• _Text shown_:
=======

Kobo install process failing - connection refused

mgonzalez · May 2, 2023, 11:01pm

We have been running kobo on our own server for almost a year now. (we are very happy and grateful for the project btw). Yesterday it stopped working so we ran * python3 run.py --stop* and again python3 run.py.
The process starts normally without errors, but stays stuck at Waiting for environment to be ready. It can take a few minutes

We have been getting the following error in the log and have no idea how to address it. Any pointers would be much appreciated:

enketo_express_1  | 21:23:27 0|enketo  | Worker 130 sadly passed away. It will be reincarnated.
enketo_express_1  | 21:23:43 0|enketo  | Worker 10 ready for duty at port 8005! (environment: production)
enketo_express_1  | 21:23:43 0|enketo  | Error: Redis connection to redis-cache.kobo.nuup.private:6380 failed - write EPIPE
enketo_express_1  | 21:23:43 0|enketo  |     at afterWriteDispatched (internal/stream_base_commons.js:156:25)
enketo_express_1  | 21:23:43 0|enketo  |     at writeGeneric (internal/stream_base_commons.js:147:3)

=======

• _Raw data_:
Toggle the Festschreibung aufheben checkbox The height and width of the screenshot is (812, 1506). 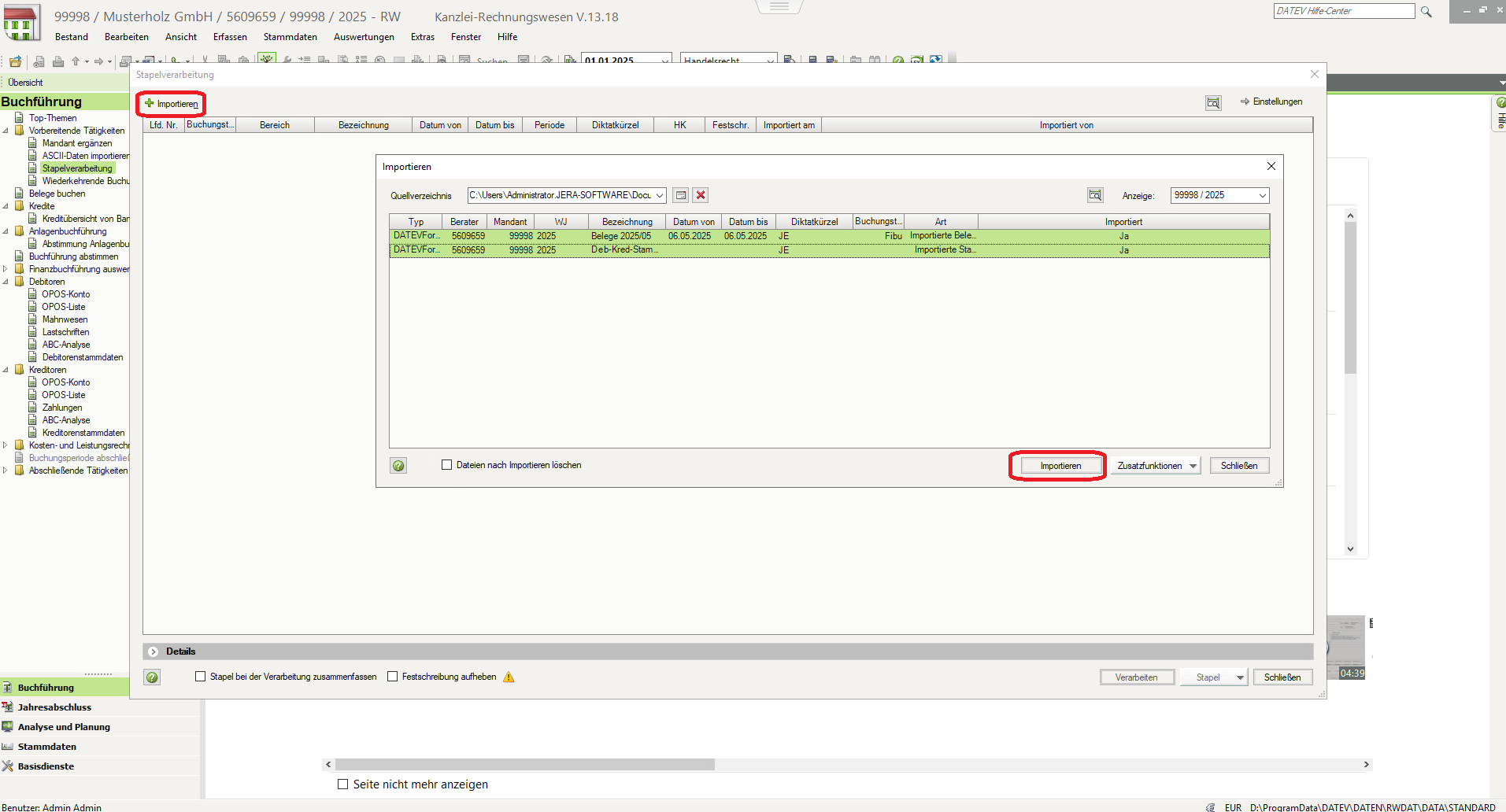point(393,677)
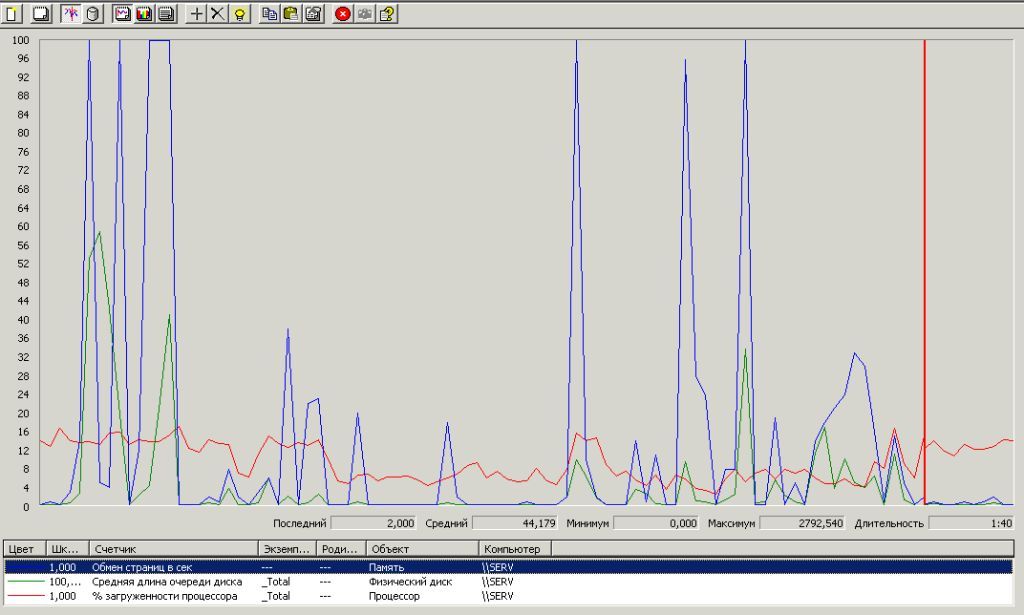Toggle the lightbulb highlight mode

coord(240,14)
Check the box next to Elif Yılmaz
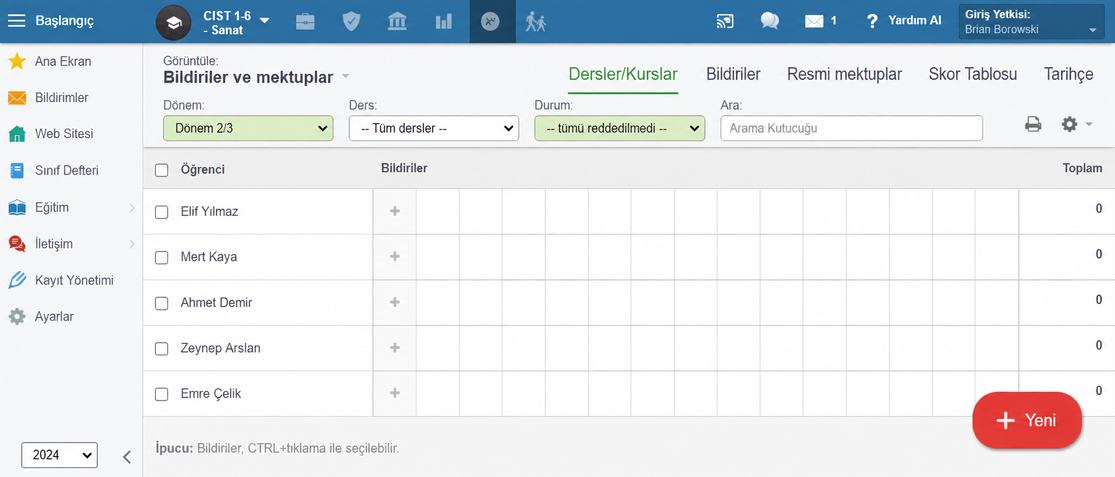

=======

• _Tasks for this exercise_:
a) From the Kobo forum post, echo the text between "We have been getting" and "at afterWriteDispatched (internal/stream_base_commons.js:156:25)", inclusive.
b) Do these statements agree with the Kobo forum post? Answer yes or no for each, and quote the words that decide it. (i) The team had been running kobo on their own server for more than two years. (ii) After restarting, the process hangs while waiting for the environment. (iii) The log reports Worker 10 ready at port 8005.

• _Per-task answers_:
a)
We have been getting the following error in the log and have no idea how to address it. Any pointers would be much appreciated:

enketo_express_1  | 21:23:27 0|enketo  | Worker 130 sadly passed away. It will be reincarnated.
enketo_express_1  | 21:23:43 0|enketo  | Worker 10 ready for duty at port 8005! (environment: production)
enketo_express_1  | 21:23:43 0|enketo  | Error: Redis connection to redis-cache.kobo.nuup.private:6380 failed - write EPIPE
enketo_express_1  | 21:23:43 0|enketo  |     at afterWriteDispatched (internal/stream_base_commons.js:156:25)

b)
(i) No: "for almost a year now"
(ii) Yes: "stays stuck at Waiting for environment to be ready"
(iii) Yes: "Worker 10 ready for duty at port 8005!"